El camino desde la mina hasta la caja fuerte es más largo de lo que puede parecer. El mineral que se extrae en las explotaciones mineras, aunque depurado y fundido, continúa estando mezclado con impurezas y otros metales, fundamentalmente plata, que hay que eliminar para que el oro sea considerado puro (999,9 milésimas de oro).

Las responsables de este proceso de purificación del oro, desde el llamado “doré” que sale como producto de las minas de oro y que contiene entre el 10 y el 70% de oro, a los lingotes o los cospeles (las piezas circulares de oro sobre las que las cecas acuñan las monedas) son las refinerías de oro.

Como explican desde Goldswitzerland, esta industria tiene sus principales operadores en Suiza. Las refinerías suizas producen entre el 60 y el 70% de los lingotes de oro del mundo. Las cuatro principales son Argor, Valcambi, PAMP y Metalor; las tres primeras se encuentran ubicadas en el corazón de este negocio, el Cantón del Tesino (Ticino, en italiano), que es la parte más meridional de Suiza, de habla italiana.

El motivo de esta distribución geográfica se debe al predominio que tuvo la industria joyera italiana, que dominó la producción joyera global durante varios siglos. Aunque otros países han desplazado a Italia de esta posición de privilegio, las refinerías de oro han permanecido en Suiza. De hecho, el oro es uno de los principales sectores industriales, responsable del 29% de las exportaciones del país.

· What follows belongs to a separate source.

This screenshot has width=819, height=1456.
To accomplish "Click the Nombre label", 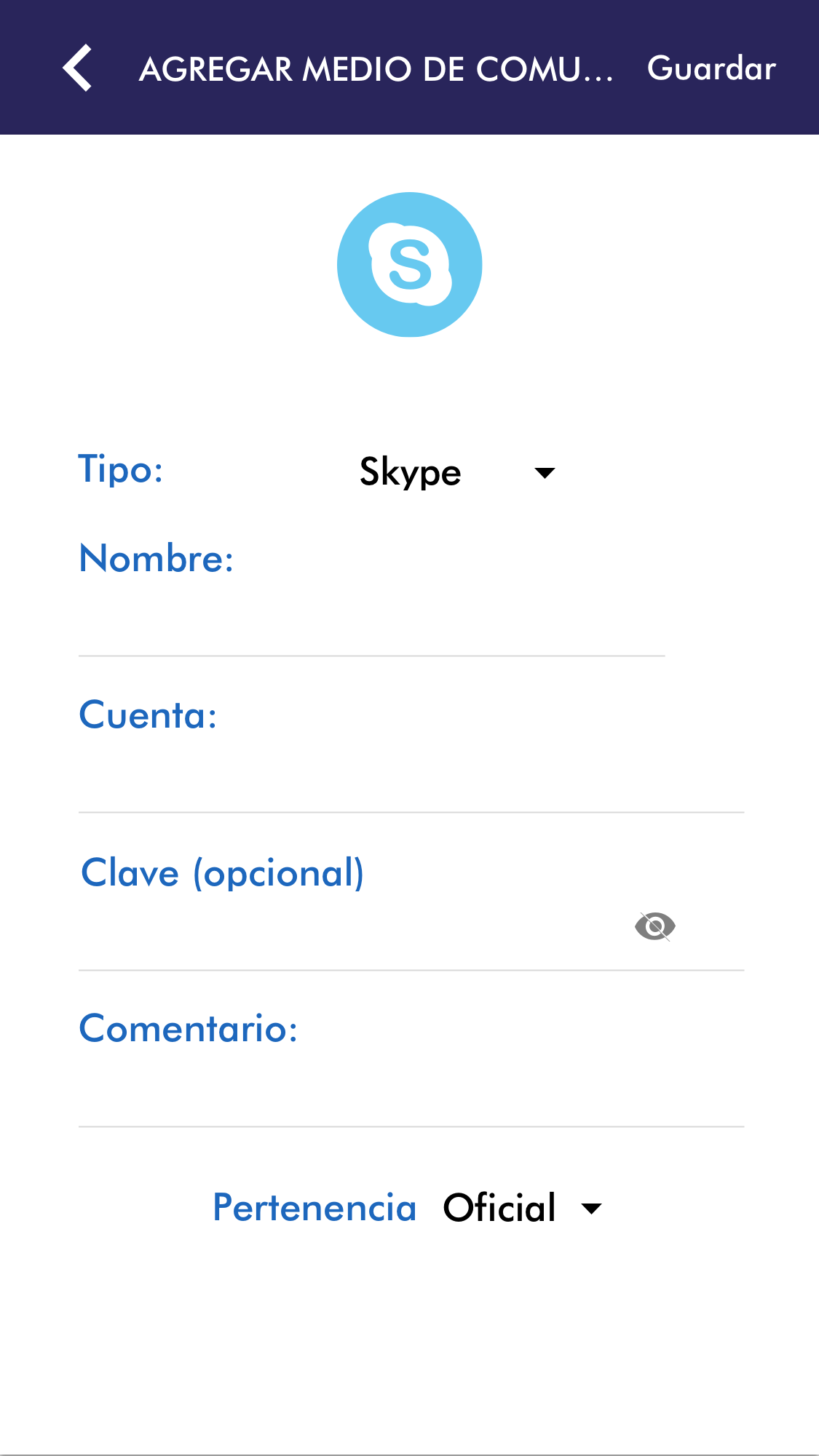I will pyautogui.click(x=156, y=559).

El refinado de oro es una industria de precisión, sin margen de error, cuyo resultado es la producción de lingotes que contienen un 99,99% de oro y que deben tener un peso exacto. Por ello, una vez que se ha refinado el oro y se han fabricado y grabado los lingotes, cada uno de ellos se pesa individualmente y se pule para eliminar el exceso hasta dejarlo en un peso ligerísimamente superior al establecido.

Este pequeño “sobrepeso” es una tradición de la industria suiza de refinado del oro, que se precia de no vender nunca un lingote que tenga menos que su peso declarado. Si se detecta algún lingote que esté por debajo de su peso, aunque sea una cantidad insignificante, se envía de nuevo a fundir. Por eso, el oro procedente de Suiza se considera el más puro del mundo.

Respecto a su precio, dependiendo del comprador y del volumen de lingotes adquiridos, su precio suele estar entre uno y dos dólares por encima del precio del llamado “oro papel”. Por ello, analistas como Egon von Greyerz consideran que existe una “diferencia ridícula” entre estos precios, teniendo en cuenta el trabajo que supone el refinado y fundido de un lingote de oro.

Suiza cuenta también con numerosas empresas dedicadas a otros negocios relacionados con el oro, como las cámaras acorazadas. El hecho de ser una de las democracias más antiguas del mundo y de no haber participado en una guerra durante los dos últimos siglos lo convierten en uno de los países más seguros del mundo, por lo que es el lugar ideal para que proliferen las compañías privadas de custodia de oro y plata.